Chapter Three.

Did I Dream It?

“Where away, Haldane?” cried Mr Fosset, the first to notice my shout, catching up a telescope that lay handy on the top of the wheel-house of the bridge; and, in his hurry, eagerly scanning every portion of the horizon but the right one. “I don’t see her!”

“There she is, sir, away to the right!” said I, equally flurried, pointing over the lee rail in the direction where I had observed the ship only a second before as I mounted the bridge-ladder, although I could not actually make her out distinctly at the moment now, on account of the smoke from our funnels, which, just then, came belching forth in a thick, black cloud that streamed away to leeward, athwart our starboard beam, obscuring the outlook.

“There away, sir; out there!”

“Well, I can’t see anything!” ejaculated Mr Fosset impatiently, rising to his feet after stooping down to the level of the bridge cloth, trying to get a sight of the strange vessel as best he could under the cloud of smoke, which was now trailing out along the horizon, blown far away to leeward by the strong wind across our beam. “I’m sure I can’t see anything over there, youngster; you must have dreamt it!”

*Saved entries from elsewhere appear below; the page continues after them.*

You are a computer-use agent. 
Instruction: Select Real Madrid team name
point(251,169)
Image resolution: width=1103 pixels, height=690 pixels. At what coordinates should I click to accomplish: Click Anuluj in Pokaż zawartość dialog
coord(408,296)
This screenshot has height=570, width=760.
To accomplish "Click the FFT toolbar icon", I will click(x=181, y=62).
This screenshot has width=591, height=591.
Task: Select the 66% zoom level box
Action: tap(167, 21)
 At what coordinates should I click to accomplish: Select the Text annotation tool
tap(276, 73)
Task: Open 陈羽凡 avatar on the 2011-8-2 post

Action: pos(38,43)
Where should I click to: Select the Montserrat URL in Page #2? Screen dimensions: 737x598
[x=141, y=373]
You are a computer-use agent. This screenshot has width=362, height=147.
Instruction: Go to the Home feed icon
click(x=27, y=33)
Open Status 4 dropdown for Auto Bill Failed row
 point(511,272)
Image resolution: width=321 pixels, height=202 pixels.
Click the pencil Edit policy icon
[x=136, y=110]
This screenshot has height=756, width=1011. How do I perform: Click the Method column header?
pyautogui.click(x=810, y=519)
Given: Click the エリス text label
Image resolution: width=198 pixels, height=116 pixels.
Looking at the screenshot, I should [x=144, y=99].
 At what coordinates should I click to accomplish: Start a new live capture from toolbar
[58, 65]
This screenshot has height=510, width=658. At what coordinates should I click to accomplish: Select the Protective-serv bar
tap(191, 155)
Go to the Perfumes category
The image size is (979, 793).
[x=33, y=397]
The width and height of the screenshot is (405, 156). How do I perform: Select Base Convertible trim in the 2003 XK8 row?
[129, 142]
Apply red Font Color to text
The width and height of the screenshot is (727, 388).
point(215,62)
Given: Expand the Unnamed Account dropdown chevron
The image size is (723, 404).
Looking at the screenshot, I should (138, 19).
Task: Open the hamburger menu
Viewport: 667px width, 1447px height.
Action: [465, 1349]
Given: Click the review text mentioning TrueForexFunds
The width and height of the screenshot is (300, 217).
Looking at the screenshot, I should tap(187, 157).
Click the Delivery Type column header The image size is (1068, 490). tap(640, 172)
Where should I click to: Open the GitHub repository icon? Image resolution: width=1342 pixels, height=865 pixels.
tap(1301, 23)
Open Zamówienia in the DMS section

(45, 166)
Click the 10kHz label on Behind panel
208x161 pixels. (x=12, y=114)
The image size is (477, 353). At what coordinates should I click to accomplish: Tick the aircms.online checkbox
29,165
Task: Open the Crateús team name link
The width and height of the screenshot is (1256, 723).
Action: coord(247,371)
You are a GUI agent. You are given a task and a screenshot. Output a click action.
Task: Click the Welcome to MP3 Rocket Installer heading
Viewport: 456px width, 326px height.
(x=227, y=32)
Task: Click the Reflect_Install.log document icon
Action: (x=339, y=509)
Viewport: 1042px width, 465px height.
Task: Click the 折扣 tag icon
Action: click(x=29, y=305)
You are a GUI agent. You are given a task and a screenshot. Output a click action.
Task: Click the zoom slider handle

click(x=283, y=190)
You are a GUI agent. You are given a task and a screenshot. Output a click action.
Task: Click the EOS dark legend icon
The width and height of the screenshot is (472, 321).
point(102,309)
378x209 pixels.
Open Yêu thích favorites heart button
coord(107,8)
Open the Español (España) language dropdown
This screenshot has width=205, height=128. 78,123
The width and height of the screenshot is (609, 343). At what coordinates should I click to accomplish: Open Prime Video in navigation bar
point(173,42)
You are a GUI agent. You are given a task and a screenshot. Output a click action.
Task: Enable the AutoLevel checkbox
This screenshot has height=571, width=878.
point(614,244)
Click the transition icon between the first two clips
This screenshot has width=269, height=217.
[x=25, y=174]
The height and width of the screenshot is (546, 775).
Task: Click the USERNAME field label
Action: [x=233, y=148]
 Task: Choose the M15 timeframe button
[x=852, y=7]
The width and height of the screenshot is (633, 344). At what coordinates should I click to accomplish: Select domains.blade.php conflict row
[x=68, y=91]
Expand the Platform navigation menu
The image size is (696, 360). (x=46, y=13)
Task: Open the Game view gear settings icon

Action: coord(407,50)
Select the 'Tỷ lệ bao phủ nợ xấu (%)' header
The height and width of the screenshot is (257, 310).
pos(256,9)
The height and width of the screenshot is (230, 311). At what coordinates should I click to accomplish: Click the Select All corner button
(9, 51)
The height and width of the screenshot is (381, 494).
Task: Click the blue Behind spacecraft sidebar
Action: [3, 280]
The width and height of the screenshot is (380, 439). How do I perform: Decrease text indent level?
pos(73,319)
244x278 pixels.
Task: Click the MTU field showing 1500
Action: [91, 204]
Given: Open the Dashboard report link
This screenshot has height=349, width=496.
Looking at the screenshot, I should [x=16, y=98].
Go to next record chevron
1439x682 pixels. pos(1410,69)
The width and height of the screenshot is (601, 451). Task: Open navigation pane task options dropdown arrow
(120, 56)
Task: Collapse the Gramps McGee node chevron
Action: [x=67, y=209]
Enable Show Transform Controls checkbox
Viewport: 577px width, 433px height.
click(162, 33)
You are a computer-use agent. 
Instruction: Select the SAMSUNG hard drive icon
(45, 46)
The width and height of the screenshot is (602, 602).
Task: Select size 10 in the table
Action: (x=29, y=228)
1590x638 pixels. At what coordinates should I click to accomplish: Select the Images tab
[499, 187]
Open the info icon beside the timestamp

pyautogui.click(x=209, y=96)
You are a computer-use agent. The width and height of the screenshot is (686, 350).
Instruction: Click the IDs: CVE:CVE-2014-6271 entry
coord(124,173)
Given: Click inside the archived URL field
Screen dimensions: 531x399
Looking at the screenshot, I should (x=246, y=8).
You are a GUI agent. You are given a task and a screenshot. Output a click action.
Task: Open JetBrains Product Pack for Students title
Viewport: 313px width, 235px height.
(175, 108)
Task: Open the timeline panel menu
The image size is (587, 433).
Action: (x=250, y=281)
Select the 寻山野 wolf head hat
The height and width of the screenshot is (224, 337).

“Yes, when you were lolling about in the waist below there, just now,” put in my friend, Master Spokeshave, who had been pretending to look-out from his end of the bridge because he thought he ought to do so as Mr Fosset was there, although he really couldn’t possibly see anything aft from that position on the port side, on account of the wheel-house and funnel, which were of course abaft the bridge, blocking the view. The cantankerous little beggar sniffed his beak of a nose in the air as if trying to look down on me, though he was half a head shorter, and spoke in that nasty sneering way of his that always made me mad. He did enjoy growling at any one when he had the chance; and so he went on snarling now, like a cat behind an area railing at a dog which couldn’t get at it to stop its venomous spitting. “I saw you, my joker, star-gazing down there, instead of coming up here to relieve me at the proper time! I believe you only sang out about the ship to cover your laziness and take a rise out of us!”

“I did nothing of the sort, Mr Spokeshave,” I answered indignantly, for the little beast sniggered away and grinned at Mr Fosset as if he had said something uncommonly smart at my expense. I saw, however, where the shoe pinched. He was angry at my having kept him waiting for his tea, and hence his spiteful allusion to my being late coming on watch; so I was just going to give him a sharp rejoinder, referring to his love for his little stomach, a weak point with him and a common joke with us all below at meal-times, when, ere I could get a word out of the scathing rebuke I intended for him, the smoke trail suddenly lifted a bit to leeward and leaving the horizon clear, I caught sight again of the ship I had seen over the rail. This, of course, at once changed the current of my thoughts; and so, without troubling my head any further about “Conky,” I sang out as eagerly as before to the first mate, all the more anxious now to prove that I had been right in the first instance, “There she is, Mr Fosset, there she is!”